Bangsa Arab di masa jahiliyah pesimis dengan kelahiran
anak-anak wanita dan mereka merasa hina, sehingga ada salah seorang bapak yang
berkata ketika dikaruniai anak wanita, " Demi Allah, ia
bukan sebaik-baik anak, pertolongannya adalah hanya membuat tangis dan berbuat
baiknya adalah pencurian."
Ia bermaksud bahwa anak wanita tidak bisa menolong ayahnya
dan keluarganya kecuali dengan jeritan dan tangis belaka, tidak dengan
peperangan dan senjata, dan tidak bisa berbuat baik kepada keluarganya kecuali
mengambil harta suaminya untuk keluarganya.
Tradisi yang mereka wariskan memperbolehkan bagi seorang
ayah untuk mengubur hidup-hidup anak puterinya, karena takut miskin atau
menganggapnya sebagai aib besar di mata kaumnya. Sebagaimana dijelaskan oleh Al
Qur'an yang mengingkari perbuatan buruk itu:
" Apabila
bayi-bayi perempuan yang dikubur hidup-hidup ditanya, karena dosa apakah dia
dibunuh." (At-Takwir: 8-9)
Al Qur'an juga menggambarkan sikap para bapak ketika
menyambut kelahiran anak-anak wanitanya:
"Dan apabila seseorang dari mereka diberi kabar dengan
(kelahiran) anak perempuan, hitam (merah padamlah) mukannya, dan dia sangat
marah. Ia menyembunyikan dirinya dari orang banyak, disebabkan buruknya berita
yang disampaikan kepadanya. Apakah dia akan memeliharanya dengan menanggung
kehinaan ataukah akan menguburnya ke dalam tanah (hidup-hidup)? Ketahuilah,
alanglah buruknya apa yang mereka tetapkan itu. (An-Nahl: 58-59)

==*==

* [TUGAS YANG DIKERJAKAN]:
1. Alihkan ke bahasa Inggris kalimat berikut dari tulisan tentang pandangan bangsa Arab jahiliyah terhadap anak perempuan: "Tradisi yang mereka wariskan memperbolehkan bagi seorang ayah untuk mengubur hidup-hidup anak puterinya, karena takut miskin atau menganggapnya sebagai aib besar di mata kaumnya."
2. Lanjutkan tulisan tentang pandangan bangsa Arab jahiliyah terhadap anak perempuan mulai dari kalimat terakhirnya.
Daftar di bawah ini diambil dari sumber yang berbeda.

* [BAHAN YANG DITAMPILKAN]:
==*==

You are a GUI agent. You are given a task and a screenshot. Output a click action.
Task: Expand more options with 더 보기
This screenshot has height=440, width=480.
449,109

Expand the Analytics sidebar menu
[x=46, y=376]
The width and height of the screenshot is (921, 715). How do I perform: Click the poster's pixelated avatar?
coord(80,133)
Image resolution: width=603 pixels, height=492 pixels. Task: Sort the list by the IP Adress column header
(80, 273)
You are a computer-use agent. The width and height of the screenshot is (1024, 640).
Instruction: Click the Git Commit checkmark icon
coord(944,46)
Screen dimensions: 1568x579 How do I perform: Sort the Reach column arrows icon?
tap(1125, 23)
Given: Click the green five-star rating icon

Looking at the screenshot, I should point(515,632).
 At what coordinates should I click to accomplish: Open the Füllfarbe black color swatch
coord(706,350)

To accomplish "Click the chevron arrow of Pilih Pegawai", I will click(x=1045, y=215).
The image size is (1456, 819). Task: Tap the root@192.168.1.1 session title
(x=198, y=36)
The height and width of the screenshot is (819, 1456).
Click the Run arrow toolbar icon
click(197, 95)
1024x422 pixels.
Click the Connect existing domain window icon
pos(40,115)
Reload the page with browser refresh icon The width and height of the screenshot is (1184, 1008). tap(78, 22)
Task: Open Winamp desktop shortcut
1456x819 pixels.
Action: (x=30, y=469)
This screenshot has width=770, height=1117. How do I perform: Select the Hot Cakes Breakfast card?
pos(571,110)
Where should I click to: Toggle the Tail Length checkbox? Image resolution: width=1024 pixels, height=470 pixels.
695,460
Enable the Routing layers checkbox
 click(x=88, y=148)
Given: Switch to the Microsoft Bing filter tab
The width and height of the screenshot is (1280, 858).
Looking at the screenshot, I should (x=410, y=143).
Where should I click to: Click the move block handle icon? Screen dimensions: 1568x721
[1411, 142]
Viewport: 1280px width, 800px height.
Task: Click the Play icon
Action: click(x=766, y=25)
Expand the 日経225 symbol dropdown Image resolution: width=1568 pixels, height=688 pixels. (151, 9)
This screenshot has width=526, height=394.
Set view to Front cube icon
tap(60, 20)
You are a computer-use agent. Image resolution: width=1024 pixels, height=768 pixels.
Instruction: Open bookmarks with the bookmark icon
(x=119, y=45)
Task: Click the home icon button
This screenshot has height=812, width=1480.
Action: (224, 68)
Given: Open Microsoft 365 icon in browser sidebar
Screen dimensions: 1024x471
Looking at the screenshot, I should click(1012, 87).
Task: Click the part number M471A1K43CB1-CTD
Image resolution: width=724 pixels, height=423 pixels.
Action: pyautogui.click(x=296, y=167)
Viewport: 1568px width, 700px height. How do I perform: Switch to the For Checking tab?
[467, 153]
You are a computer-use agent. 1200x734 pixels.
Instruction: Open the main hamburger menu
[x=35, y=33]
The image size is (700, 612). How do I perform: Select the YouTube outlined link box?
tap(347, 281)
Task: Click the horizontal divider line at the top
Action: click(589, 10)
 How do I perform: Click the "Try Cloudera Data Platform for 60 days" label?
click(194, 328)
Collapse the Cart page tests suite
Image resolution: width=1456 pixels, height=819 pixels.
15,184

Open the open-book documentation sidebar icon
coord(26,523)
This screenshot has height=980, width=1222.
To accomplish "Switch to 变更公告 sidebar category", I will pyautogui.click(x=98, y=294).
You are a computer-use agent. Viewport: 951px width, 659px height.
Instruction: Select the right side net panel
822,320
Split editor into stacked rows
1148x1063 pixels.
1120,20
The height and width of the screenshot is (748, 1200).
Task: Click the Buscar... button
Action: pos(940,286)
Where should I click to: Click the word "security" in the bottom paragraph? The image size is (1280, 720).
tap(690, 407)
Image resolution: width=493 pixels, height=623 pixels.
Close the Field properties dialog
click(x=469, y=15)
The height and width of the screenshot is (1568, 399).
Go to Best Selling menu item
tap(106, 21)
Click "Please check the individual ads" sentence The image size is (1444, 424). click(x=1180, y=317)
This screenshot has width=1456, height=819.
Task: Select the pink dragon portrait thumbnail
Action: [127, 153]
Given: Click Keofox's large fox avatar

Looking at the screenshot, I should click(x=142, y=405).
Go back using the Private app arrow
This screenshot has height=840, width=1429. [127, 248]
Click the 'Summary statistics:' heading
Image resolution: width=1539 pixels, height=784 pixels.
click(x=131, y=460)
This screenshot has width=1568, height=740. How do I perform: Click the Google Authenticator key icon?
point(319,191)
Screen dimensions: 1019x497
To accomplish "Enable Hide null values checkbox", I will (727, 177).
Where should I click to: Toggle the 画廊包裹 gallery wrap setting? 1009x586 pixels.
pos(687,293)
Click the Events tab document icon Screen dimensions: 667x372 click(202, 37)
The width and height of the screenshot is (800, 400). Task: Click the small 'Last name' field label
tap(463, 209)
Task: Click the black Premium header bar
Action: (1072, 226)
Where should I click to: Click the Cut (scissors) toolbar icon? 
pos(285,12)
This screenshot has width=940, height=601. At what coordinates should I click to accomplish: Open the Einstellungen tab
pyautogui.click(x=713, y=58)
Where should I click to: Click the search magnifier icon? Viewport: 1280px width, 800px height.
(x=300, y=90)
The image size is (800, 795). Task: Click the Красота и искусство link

==*==

* [JAWABAN BERURUTAN]:
1. The tradition they handed down allowed a father to bury his daughter alive, out of fear of poverty or because he regarded her as a great disgrace in the eyes of his people.

2.
Sebagian syari'at lama memberikan wewenang kepada seorang
bapak untuk menjual anak perempuannya apabila ia berkeinginan. Seperti aturan
"Hamurabi" yang memperbolehkan seorang ayah untuk menyerahkan anak
perempuannya kepada orang lain untuk membunuhnya atau memilikinya, maka seorang
ayah itu telah membunuh puteri orang lain.
Islam datang dengan menganggap anak wanita seperti anak
laki-laki yaitu merupakan pemberian dan karunia Allah yang diberikan kepada
siapa saja yang dikehendaki-Nya dari hamba-hamba-Nya, Allah berfirman:
" Kepunyaan
Allah-lah kerajaan langit dan bumi, Dia menciptakan apa yang Dia kehendaki, Dia
memberikan anak-anak perempuan kepada siapa saja yang Dia kehendaki dan
memberikan anak-anak lelaki kepada siapa saja yang Dia kehendaki, atau Dia
menganugerahkan kedua jenis laki-laki dan perempuan (kepada siapa yang
dikehendaki-Nya), dan Dia menjadikan mandul siapa yang Dia kehendaki.
Sesungguhnya Dia Maha Mengetahui lagi Maha Kuasa." (Asy Syura: 49-50)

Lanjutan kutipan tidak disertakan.